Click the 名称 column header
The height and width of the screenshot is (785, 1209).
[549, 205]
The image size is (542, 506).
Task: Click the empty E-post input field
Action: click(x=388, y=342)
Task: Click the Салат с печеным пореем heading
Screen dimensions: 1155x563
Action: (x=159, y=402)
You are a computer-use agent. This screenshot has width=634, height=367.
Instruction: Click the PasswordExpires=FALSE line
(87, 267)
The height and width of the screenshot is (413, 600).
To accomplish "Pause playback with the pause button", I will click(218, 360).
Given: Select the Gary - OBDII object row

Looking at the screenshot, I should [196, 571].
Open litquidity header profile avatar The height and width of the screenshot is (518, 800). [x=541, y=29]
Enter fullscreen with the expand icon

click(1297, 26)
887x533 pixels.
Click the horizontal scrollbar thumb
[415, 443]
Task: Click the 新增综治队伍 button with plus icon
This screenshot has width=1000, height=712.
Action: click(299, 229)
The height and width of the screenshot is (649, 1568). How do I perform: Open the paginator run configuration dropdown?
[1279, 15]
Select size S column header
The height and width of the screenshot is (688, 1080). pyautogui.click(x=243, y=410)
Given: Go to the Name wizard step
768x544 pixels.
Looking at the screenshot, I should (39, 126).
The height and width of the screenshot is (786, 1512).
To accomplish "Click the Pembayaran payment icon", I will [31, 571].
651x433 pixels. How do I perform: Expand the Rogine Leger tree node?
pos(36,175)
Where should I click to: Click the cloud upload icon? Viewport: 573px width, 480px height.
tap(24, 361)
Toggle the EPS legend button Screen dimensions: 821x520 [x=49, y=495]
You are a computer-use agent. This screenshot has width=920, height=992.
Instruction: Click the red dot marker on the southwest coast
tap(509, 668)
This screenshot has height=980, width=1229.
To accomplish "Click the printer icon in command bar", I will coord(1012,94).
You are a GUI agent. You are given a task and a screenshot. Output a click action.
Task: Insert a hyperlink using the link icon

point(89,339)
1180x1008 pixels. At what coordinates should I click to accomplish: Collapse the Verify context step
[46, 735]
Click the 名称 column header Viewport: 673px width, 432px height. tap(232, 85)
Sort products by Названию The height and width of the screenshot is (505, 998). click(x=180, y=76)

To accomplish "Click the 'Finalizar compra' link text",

——————

[Aim of the exercise] A word-for-word restatement of the data above is required.

[Solved problem]
Click the 名称 column header
The height and width of the screenshot is (785, 1209).
[549, 205]
The image size is (542, 506).
Task: Click the empty E-post input field
Action: click(x=388, y=342)
Task: Click the Салат с печеным пореем heading
Screen dimensions: 1155x563
Action: (x=159, y=402)
You are a computer-use agent. This screenshot has width=634, height=367.
Instruction: Click the PasswordExpires=FALSE line
(87, 267)
The height and width of the screenshot is (413, 600).
To accomplish "Pause playback with the pause button", I will click(218, 360).
Given: Select the Gary - OBDII object row

Looking at the screenshot, I should [196, 571].
Open litquidity header profile avatar The height and width of the screenshot is (518, 800). [x=541, y=29]
Enter fullscreen with the expand icon

click(1297, 26)
887x533 pixels.
Click the horizontal scrollbar thumb
[415, 443]
Task: Click the 新增综治队伍 button with plus icon
This screenshot has width=1000, height=712.
Action: click(299, 229)
The height and width of the screenshot is (649, 1568). How do I perform: Open the paginator run configuration dropdown?
[1279, 15]
Select size S column header
The height and width of the screenshot is (688, 1080). pyautogui.click(x=243, y=410)
Given: Go to the Name wizard step
768x544 pixels.
Looking at the screenshot, I should (39, 126).
The height and width of the screenshot is (786, 1512).
To accomplish "Click the Pembayaran payment icon", I will [31, 571].
651x433 pixels. How do I perform: Expand the Rogine Leger tree node?
pos(36,175)
Where should I click to: Click the cloud upload icon? Viewport: 573px width, 480px height.
tap(24, 361)
Toggle the EPS legend button Screen dimensions: 821x520 [x=49, y=495]
You are a computer-use agent. This screenshot has width=920, height=992.
Instruction: Click the red dot marker on the southwest coast
tap(509, 668)
This screenshot has height=980, width=1229.
To accomplish "Click the printer icon in command bar", I will coord(1012,94).
You are a GUI agent. You are given a task and a screenshot. Output a click action.
Task: Insert a hyperlink using the link icon

point(89,339)
1180x1008 pixels. At what coordinates should I click to accomplish: Collapse the Verify context step
[46, 735]
Click the 名称 column header Viewport: 673px width, 432px height. tap(232, 85)
Sort products by Названию The height and width of the screenshot is (505, 998). click(x=180, y=76)

To accomplish "Click the 'Finalizar compra' link text",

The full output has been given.